**WORK INSTRUCTION**
The required result is the number of lines below that hold the word "Sesame", stated without anything else.

Dataset records:
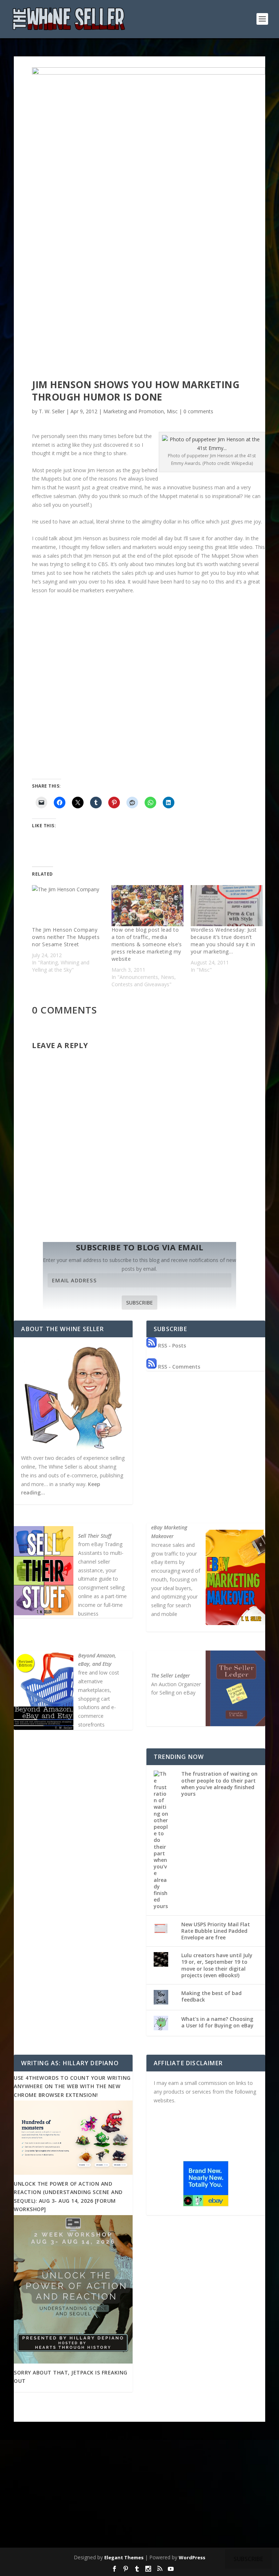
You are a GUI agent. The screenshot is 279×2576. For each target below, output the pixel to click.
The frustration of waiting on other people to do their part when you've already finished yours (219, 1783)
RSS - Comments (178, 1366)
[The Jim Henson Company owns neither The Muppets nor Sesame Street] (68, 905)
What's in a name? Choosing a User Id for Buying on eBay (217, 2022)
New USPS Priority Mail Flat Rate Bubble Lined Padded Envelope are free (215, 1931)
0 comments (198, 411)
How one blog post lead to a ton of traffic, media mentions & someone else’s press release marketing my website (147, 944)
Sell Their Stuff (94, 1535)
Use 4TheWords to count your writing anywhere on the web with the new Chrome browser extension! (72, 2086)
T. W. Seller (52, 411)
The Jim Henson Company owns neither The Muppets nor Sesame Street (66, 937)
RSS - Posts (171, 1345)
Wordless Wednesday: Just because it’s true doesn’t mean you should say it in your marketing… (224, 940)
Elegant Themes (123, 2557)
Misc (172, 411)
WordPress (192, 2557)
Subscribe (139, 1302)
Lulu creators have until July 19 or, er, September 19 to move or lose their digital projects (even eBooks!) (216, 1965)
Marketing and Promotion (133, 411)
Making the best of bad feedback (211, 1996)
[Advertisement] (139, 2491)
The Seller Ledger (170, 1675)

* * *

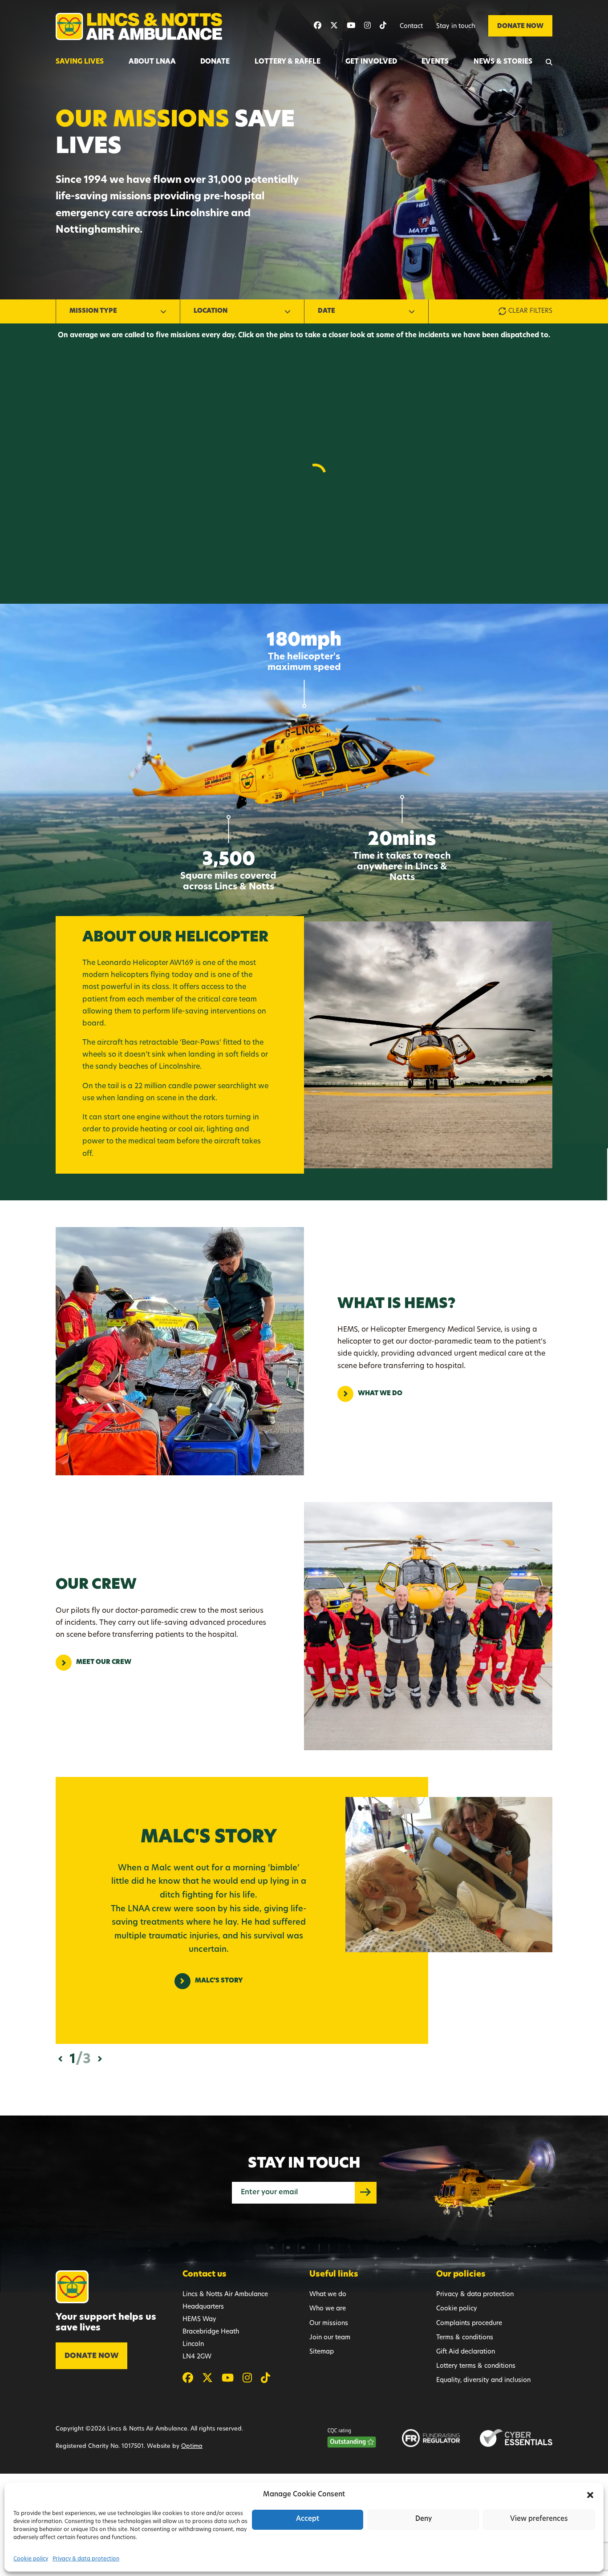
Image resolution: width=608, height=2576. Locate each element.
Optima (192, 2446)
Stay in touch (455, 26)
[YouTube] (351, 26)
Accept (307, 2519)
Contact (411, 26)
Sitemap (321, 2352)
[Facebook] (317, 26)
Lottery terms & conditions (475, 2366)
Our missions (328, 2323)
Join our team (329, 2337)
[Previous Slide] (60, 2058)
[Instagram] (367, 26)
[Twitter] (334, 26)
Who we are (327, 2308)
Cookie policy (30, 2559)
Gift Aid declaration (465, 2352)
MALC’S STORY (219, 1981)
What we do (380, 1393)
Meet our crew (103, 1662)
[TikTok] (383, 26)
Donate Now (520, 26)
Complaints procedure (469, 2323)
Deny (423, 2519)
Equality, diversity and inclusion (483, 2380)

--

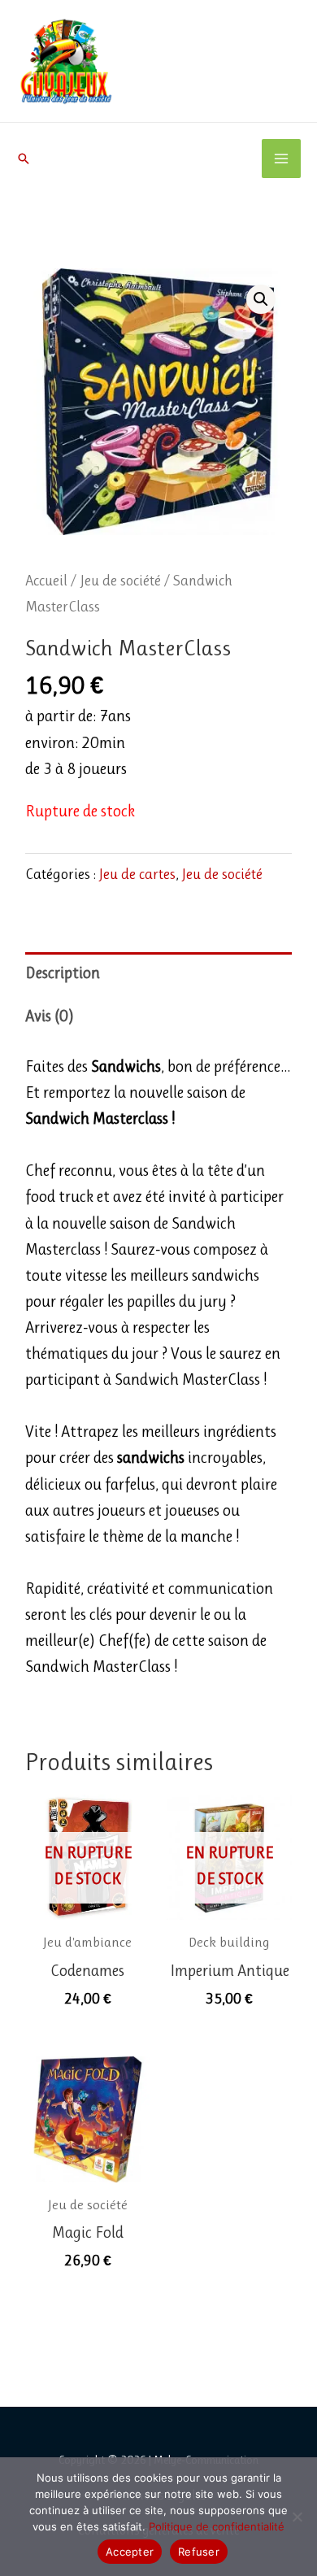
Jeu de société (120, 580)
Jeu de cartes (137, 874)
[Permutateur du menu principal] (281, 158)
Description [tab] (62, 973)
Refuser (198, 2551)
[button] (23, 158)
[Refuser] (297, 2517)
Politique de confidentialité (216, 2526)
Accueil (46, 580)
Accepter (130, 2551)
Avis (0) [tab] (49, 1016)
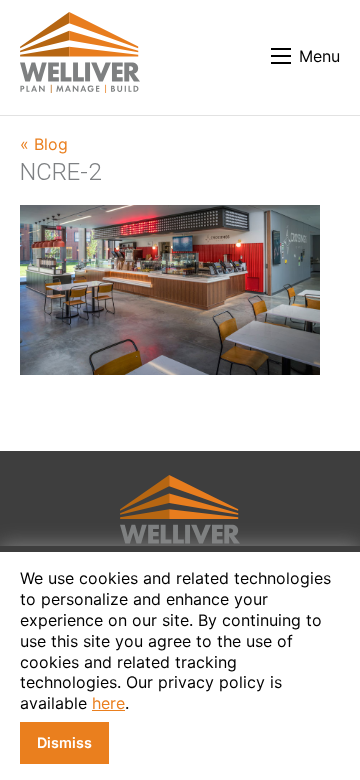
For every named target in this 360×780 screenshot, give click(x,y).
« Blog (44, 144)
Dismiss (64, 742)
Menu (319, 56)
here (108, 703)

**RESPONSE AREA**
2